About this exercise: Range to output from the entries below: the line containing "Click the Super Demo Ind. company name" through the line containing "You are a computer-use agent. Image resolution: width=851". Set it down exactly, ends included, nothing else.

==========

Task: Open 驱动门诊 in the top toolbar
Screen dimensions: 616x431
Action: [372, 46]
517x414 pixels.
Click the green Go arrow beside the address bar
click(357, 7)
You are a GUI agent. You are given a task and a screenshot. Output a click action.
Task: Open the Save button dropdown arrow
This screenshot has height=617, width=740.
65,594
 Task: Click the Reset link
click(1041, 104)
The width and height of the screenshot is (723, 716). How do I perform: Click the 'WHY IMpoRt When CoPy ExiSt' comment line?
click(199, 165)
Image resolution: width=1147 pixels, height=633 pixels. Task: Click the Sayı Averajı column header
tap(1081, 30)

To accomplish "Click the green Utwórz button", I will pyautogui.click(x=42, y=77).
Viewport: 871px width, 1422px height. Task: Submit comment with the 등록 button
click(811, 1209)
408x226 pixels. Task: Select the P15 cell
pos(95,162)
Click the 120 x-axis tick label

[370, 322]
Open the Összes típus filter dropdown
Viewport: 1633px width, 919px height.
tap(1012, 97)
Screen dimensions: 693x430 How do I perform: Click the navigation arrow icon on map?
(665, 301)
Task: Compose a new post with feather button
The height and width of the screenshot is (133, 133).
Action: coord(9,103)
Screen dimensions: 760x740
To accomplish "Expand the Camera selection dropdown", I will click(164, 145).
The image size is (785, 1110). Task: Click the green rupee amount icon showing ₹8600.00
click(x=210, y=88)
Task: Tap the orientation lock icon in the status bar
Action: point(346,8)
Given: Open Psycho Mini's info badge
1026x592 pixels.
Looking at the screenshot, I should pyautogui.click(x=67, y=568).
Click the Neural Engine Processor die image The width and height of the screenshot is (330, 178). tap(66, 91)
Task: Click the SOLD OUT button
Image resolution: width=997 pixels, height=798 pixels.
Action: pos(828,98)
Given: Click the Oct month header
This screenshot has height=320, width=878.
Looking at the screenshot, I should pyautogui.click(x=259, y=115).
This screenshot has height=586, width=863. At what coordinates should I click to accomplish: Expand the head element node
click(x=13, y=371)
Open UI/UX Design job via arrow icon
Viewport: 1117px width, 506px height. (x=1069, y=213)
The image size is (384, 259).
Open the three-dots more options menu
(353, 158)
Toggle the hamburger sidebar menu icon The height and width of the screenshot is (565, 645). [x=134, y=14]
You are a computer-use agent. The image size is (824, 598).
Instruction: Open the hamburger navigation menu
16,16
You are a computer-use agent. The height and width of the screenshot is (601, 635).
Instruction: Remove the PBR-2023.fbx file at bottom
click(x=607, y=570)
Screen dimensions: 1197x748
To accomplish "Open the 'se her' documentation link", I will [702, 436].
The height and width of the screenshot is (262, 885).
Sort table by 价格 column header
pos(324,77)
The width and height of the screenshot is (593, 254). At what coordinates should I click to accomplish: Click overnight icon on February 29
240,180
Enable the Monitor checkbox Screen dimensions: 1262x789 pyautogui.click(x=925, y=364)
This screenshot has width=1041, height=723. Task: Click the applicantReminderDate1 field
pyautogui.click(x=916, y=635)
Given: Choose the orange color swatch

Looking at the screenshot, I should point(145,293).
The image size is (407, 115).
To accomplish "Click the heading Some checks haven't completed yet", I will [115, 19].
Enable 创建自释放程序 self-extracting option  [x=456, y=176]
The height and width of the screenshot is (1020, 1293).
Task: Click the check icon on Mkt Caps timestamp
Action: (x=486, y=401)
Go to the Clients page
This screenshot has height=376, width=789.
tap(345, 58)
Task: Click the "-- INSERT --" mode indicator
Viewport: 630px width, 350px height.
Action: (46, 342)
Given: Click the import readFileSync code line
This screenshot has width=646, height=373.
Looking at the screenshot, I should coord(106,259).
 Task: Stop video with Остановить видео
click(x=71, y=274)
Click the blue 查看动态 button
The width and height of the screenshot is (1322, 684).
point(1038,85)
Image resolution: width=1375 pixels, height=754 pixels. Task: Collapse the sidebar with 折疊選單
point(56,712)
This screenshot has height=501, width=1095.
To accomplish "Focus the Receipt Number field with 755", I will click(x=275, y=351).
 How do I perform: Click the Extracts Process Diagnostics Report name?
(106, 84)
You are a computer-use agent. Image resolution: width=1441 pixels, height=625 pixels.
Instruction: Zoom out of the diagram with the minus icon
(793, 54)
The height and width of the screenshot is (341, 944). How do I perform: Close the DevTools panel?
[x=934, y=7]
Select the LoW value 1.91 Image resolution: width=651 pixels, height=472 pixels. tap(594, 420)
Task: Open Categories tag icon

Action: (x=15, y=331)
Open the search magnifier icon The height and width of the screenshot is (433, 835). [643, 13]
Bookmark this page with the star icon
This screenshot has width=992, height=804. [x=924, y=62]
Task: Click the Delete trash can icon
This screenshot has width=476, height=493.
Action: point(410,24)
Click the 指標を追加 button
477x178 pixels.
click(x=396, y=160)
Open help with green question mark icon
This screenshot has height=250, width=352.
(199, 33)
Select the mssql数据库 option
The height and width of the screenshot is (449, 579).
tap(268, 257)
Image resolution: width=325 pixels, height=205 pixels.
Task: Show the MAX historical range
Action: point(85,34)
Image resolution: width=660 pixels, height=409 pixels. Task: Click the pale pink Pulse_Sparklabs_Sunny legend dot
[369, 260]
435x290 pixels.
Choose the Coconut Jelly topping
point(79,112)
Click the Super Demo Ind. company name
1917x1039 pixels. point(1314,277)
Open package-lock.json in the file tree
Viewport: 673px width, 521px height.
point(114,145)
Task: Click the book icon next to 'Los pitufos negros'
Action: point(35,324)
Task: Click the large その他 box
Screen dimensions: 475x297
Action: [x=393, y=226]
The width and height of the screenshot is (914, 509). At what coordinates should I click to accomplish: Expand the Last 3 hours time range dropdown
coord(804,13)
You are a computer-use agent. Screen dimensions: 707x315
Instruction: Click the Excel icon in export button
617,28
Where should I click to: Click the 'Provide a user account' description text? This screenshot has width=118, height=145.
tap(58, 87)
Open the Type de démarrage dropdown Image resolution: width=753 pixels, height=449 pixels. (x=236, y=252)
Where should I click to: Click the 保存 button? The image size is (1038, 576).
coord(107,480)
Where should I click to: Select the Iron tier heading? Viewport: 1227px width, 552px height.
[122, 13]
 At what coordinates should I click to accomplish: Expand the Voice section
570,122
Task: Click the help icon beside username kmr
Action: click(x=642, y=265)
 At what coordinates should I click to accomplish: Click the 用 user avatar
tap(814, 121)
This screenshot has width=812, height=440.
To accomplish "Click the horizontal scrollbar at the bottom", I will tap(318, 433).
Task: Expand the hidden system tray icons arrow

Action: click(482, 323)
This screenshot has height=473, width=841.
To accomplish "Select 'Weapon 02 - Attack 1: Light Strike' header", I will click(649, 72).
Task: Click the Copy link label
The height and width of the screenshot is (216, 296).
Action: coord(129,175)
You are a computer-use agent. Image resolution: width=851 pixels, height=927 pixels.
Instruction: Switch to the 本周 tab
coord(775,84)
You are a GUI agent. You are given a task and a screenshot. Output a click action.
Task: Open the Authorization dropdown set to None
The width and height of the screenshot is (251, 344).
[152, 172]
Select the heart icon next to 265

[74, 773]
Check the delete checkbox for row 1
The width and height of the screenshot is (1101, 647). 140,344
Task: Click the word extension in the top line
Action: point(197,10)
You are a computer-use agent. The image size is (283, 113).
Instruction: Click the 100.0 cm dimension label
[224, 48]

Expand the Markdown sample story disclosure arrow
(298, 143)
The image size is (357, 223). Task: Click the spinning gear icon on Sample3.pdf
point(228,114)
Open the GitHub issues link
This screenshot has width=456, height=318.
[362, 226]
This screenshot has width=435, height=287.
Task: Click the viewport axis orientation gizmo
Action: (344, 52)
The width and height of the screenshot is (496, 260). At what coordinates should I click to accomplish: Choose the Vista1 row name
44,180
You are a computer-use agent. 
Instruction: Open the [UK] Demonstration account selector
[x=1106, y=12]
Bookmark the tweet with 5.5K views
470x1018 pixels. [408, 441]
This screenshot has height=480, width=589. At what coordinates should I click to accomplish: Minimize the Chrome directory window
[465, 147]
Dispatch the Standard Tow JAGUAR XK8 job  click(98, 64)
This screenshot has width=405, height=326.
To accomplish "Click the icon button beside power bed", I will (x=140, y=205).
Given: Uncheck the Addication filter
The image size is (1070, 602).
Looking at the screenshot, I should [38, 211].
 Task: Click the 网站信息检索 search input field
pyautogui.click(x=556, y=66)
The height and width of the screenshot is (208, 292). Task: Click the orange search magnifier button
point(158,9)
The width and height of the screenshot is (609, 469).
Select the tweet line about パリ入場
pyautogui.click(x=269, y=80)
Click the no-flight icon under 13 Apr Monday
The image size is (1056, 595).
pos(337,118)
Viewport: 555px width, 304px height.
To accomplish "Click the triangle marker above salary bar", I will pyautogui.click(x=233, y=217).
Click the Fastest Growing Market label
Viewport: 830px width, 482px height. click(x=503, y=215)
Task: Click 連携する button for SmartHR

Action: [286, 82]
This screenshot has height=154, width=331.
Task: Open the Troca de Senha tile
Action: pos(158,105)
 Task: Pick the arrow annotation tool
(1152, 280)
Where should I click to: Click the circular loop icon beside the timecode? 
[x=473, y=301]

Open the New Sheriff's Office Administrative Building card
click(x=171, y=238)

==========

Exercise result:
Click the Super Demo Ind. company name
1917x1039 pixels. point(1314,277)
Open package-lock.json in the file tree
Viewport: 673px width, 521px height.
point(114,145)
Task: Click the book icon next to 'Los pitufos negros'
Action: point(35,324)
Task: Click the large その他 box
Screen dimensions: 475x297
Action: [x=393, y=226]
The width and height of the screenshot is (914, 509). At what coordinates should I click to accomplish: Expand the Last 3 hours time range dropdown
coord(804,13)
You are a computer-use agent. Screen dimensions: 707x315
Instruction: Click the Excel icon in export button
617,28
Where should I click to: Click the 'Provide a user account' description text? This screenshot has width=118, height=145.
tap(58, 87)
Open the Type de démarrage dropdown Image resolution: width=753 pixels, height=449 pixels. (x=236, y=252)
Where should I click to: Click the 保存 button? The image size is (1038, 576).
coord(107,480)
Where should I click to: Select the Iron tier heading? Viewport: 1227px width, 552px height.
[122, 13]
 At what coordinates should I click to accomplish: Expand the Voice section
570,122
Task: Click the help icon beside username kmr
Action: click(x=642, y=265)
 At what coordinates should I click to accomplish: Click the 用 user avatar
tap(814, 121)
This screenshot has width=812, height=440.
To accomplish "Click the horizontal scrollbar at the bottom", I will tap(318, 433).
Task: Expand the hidden system tray icons arrow

Action: click(482, 323)
This screenshot has height=473, width=841.
To accomplish "Select 'Weapon 02 - Attack 1: Light Strike' header", I will click(649, 72).
Task: Click the Copy link label
The height and width of the screenshot is (216, 296).
Action: coord(129,175)
You are a computer-use agent. Image resolution: width=851 pixels, height=927 pixels.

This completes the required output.